Di Kelurahan Tegalgede, tercatat sebanyak 850 kepala keluarga (KK) menerima bantuan tersebut.
Setelah menerima laporan warga, pemerintah kelurahan langsung berkoordinasi dengan Bulog untuk menindaklanjuti persoalan itu.
Pemerintah Kelurahan Tegalgede telah berkoordinasi dengan Bulog agar minyak goreng yang bermasalah dapat diganti dengan produk lain yang layak digunakan.
"Kita sudah koordinasi dengan Bulog. Ini diagendakan, ditukar sesuai jumlah yang dikembalikan, saya suruh kembalikan ke kantor, baik bermasalah maupun tidak bermasalah," ungkap dia.
Menurut Bowo, warga mulai mengembalikan minyak goreng bantuan sejak awal pekan ini.
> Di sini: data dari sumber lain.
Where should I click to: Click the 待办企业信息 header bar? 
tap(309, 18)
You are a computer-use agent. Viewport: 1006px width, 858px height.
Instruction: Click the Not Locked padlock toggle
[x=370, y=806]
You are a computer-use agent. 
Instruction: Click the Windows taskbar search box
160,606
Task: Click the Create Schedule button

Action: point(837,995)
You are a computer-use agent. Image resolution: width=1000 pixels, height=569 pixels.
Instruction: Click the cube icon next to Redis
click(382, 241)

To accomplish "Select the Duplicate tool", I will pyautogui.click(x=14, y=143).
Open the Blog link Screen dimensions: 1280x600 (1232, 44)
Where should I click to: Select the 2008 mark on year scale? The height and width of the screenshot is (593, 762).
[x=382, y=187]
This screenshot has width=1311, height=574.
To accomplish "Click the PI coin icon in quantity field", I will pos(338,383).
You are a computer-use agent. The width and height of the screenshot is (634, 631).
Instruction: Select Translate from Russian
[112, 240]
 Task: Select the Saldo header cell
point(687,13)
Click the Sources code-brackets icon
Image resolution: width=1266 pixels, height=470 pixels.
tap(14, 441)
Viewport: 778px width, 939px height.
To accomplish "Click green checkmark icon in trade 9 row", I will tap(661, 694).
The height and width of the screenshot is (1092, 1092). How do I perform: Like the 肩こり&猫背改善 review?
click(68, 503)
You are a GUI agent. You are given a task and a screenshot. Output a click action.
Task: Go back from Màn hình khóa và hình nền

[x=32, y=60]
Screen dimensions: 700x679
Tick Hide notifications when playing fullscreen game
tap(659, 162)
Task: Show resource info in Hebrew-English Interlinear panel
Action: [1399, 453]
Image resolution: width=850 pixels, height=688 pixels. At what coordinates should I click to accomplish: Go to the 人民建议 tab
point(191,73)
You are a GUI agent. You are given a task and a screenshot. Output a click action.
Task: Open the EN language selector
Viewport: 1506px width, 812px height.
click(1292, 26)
Minyak yang dikembalikan terdiri dari kemasan yang masih tersegel maupun yang sudah dibuka.
"Warga mengembalikan minyak itu mulai Senin, sebagian di sini dan sebagian di titipkan ke warga karena disini tidak ada tempat, Ada yang masih segel ada yang terbuka, dan rata-rata dikembalikan karena bau solar, minyak tanah, kalau dicium ya terasa bau BBM," kata dia.
Baca juga: Minyakita Berbau Minyak Tanah di Karanganyar, Produsen Sebut Sudah Diganti Bertahap
Ia menjelaskan, tidak semua warga langsung menyadari adanya aroma yang tidak biasa pada minyak goreng tersebut.
Beberapa di antaranya baru mengetahui setelah produk digunakan.
"Ada yang terbuka ada yang masih utuh, karena. Banyak gak berani menggunakan. Ada juga sudah mengkonsumsi trus dicium bau solar, lalu dibuang," pungkas dia.